Priebus' response of course was to punt on the question and start attacking President Obama instead and Wallace didn't push him to ever actually give him an answer after his little rant on the recess appointment.

Debbie Wasserman Schultz got a chance to respond and pointed out that while it is true that the Democrats started these pro forma sessions to try to stop some pretty egregious George W. Bush recess appointments, they never used them to do what Republicans are doing now, which is to try to circumvent a department that was voted into law from even being capable of functioning and that Wallace's points about them protecting the wealthy were spot on.

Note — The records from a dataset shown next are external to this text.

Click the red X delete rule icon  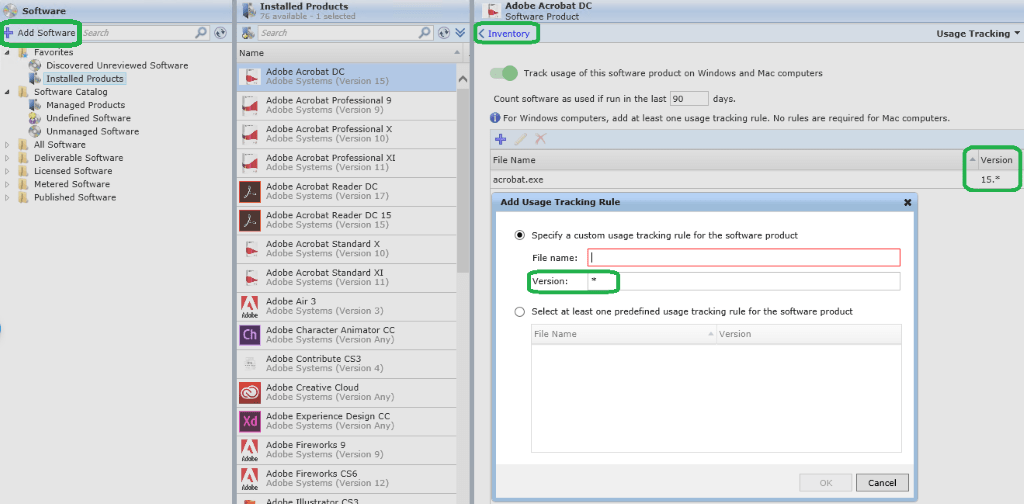pyautogui.click(x=540, y=139)
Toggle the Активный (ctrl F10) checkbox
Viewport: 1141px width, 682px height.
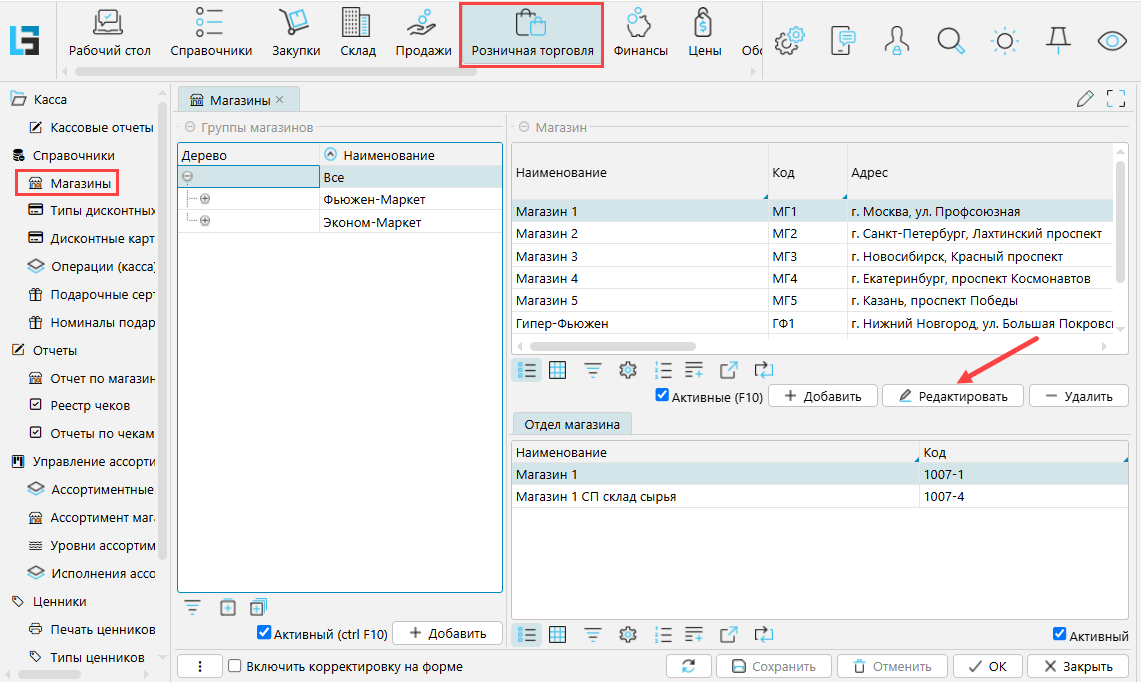(x=264, y=633)
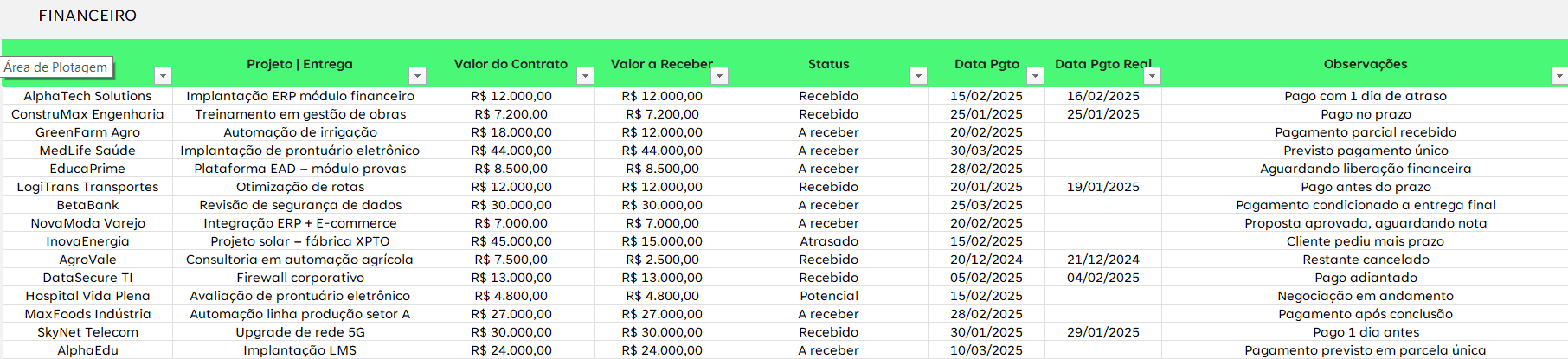Select the AlphaTech Solutions cell
The height and width of the screenshot is (359, 1568).
pyautogui.click(x=87, y=96)
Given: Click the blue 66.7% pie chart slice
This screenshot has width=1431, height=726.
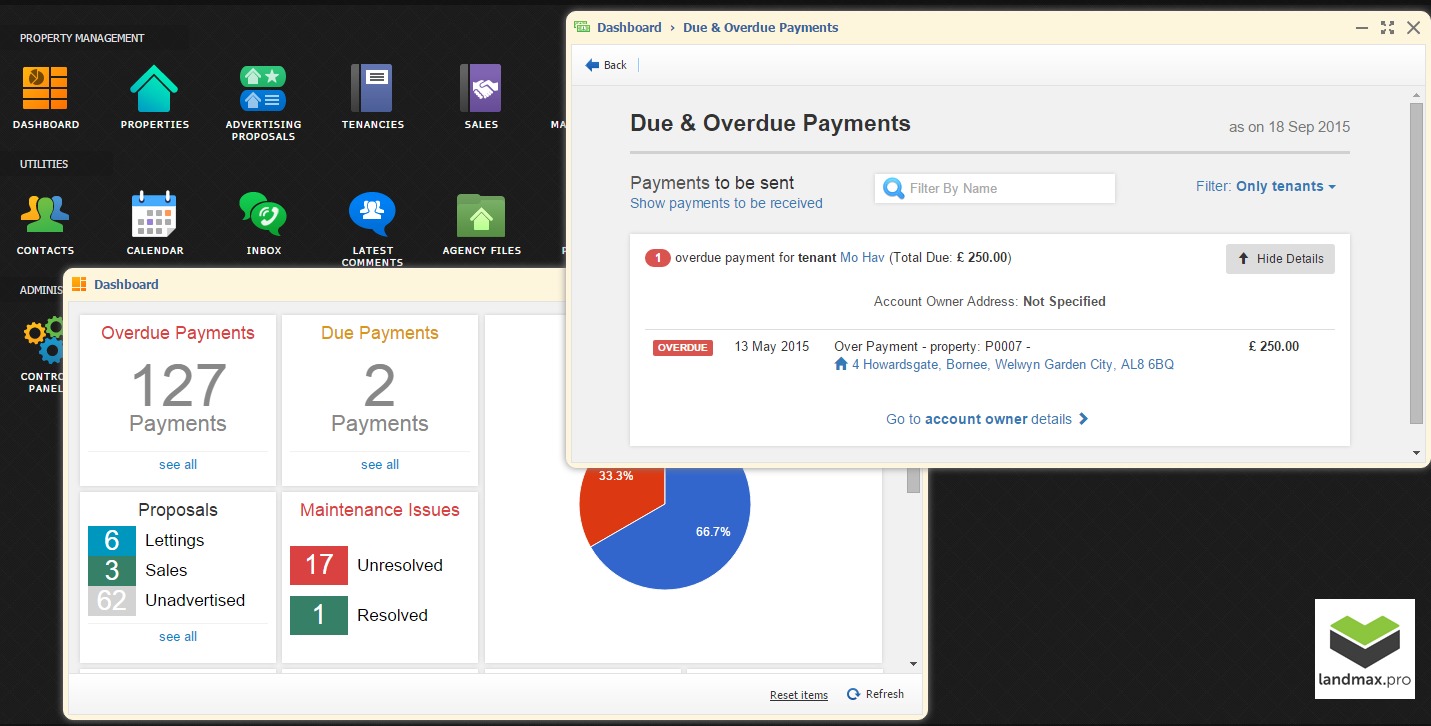Looking at the screenshot, I should 690,540.
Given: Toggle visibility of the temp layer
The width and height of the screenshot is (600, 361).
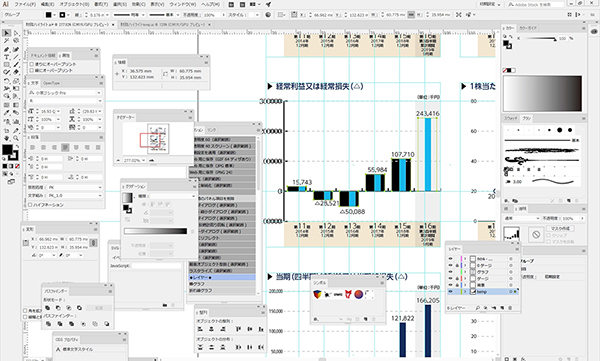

Regardless of how things iron out in the courts over the recess appointments, it's not a good day for Republicans when even Chris Wallace is pointing out that you're looking out for the rich and don't care about protecting Americans from predatory lenders.

Transcript via Fox.

WALLACE: OK. All right. Let's Chairman Priebus -- Chairman Priebus, let's move on. We don't need to go back to the 2008 election. The president says and, you know, this is one of the lines that he's going to use in the general election -- that he is looking out for the middle class while Republicans are protecting the wealthy.

WALLACE: This week, Mr. Obama made a recess appointment of Richard Cordray to head the Consumer Financial Protection Bureau.

Now, Chairman, I understand that the GOP has problems with this, but doesn't your party run the risk of looking like you are more concerned about protecting predatory lenders and debt collectors than you do protecting consumers?